- Interactive map of Hojambaz District
- Country: Turkmenistan
- Province: Lebap Province
- Capital: Hojambaz

Area
- • Total: 3,080 sq mi (7,978 km^{2})

Population (2022 census)
- • Total: 110,376
- • Density: 35.83/sq mi (13.84/km^{2})
- Time zone: UTC+5 (+5)

= Hojambaz District =

Hojambaz District is a district of Lebap Province in Turkmenistan. The administrative center of the district is the town of Hojambaz.

On 9 November 2022, Döwletli District was dissolved and its territories were divided, some including the town of Döwletli to this district, and the rest to Köýtendag District. Previously, on 28 November 2017, Beýik Türkmenbaşy District was dissolved, and its territories were included in Döwletli District.

==Administrative Subdivisions==
- Cities (şäherler)
  - Hojambaz

- Towns (şäherçeler)
  - Beşir
  - Döwletli (inc. Dostluk obasy, Miras)
  - Garamätnyýaz
  - Garaşsyzlygyň 15 ýyllygy (lit. 15th Independence Anniversary)
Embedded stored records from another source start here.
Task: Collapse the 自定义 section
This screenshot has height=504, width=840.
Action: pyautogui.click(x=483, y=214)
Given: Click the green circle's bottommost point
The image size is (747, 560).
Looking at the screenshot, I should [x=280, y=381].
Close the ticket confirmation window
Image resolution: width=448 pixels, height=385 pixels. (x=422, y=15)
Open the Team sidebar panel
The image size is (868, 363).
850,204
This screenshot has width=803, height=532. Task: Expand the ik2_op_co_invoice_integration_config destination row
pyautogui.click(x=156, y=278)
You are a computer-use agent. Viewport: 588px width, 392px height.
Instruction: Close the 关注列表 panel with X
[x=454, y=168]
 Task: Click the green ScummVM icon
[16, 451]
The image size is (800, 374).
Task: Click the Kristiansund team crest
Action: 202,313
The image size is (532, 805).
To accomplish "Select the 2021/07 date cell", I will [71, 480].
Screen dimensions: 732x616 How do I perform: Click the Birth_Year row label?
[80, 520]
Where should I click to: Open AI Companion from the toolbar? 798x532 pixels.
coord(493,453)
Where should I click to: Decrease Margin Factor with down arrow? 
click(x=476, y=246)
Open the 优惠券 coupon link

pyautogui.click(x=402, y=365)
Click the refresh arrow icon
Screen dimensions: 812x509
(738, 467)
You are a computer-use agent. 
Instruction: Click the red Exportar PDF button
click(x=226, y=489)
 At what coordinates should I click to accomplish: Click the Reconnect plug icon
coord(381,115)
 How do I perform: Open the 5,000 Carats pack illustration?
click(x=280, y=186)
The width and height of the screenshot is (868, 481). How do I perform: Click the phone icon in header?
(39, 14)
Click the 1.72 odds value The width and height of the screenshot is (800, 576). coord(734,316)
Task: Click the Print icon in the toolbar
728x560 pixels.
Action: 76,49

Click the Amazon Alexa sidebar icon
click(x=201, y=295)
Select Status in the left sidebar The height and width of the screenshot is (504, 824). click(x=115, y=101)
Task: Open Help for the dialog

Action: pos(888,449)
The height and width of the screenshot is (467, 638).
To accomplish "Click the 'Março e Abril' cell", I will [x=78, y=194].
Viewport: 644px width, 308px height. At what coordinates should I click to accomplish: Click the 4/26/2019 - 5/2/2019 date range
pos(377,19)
- Village councils (geňeşlikler)
  - Berkararlyk (Berkararlyk, Magtymguly)
  - Burdalyk (Burdalyk, Baýat)
  - Galkynyş (Babadaýhan, Eleç, Ýaşlyk, Tölekguýy)
  - Gultak (Gultak, Bekewül, Buýankökçi, Isamly, Ýabanyoba)
  - Gyzylgum (Çalyşlar, Çekiç, Gazanaryk)
  - Hojahaýran (Hojahaýran, Gyzguýy, Hojagürlük, Hojatutly, Körkak)
  - Kyrköýli (Kyrköýli, Egriýagyr, Gülüstan)
  - Mekan (Mekan, Abdal, Altynkök, Dänajy, Müsür)
  - Pagtaçy (Pagtaçy, Jeýhun, Nowruz)
  - Surhy (Sabynly, Surhy)
  - Tallymerjen (Tallymerjen, Demirýolçy, Sardaba, Watan)
  - Täzedurmuş (Täzedurmuş, Lebap)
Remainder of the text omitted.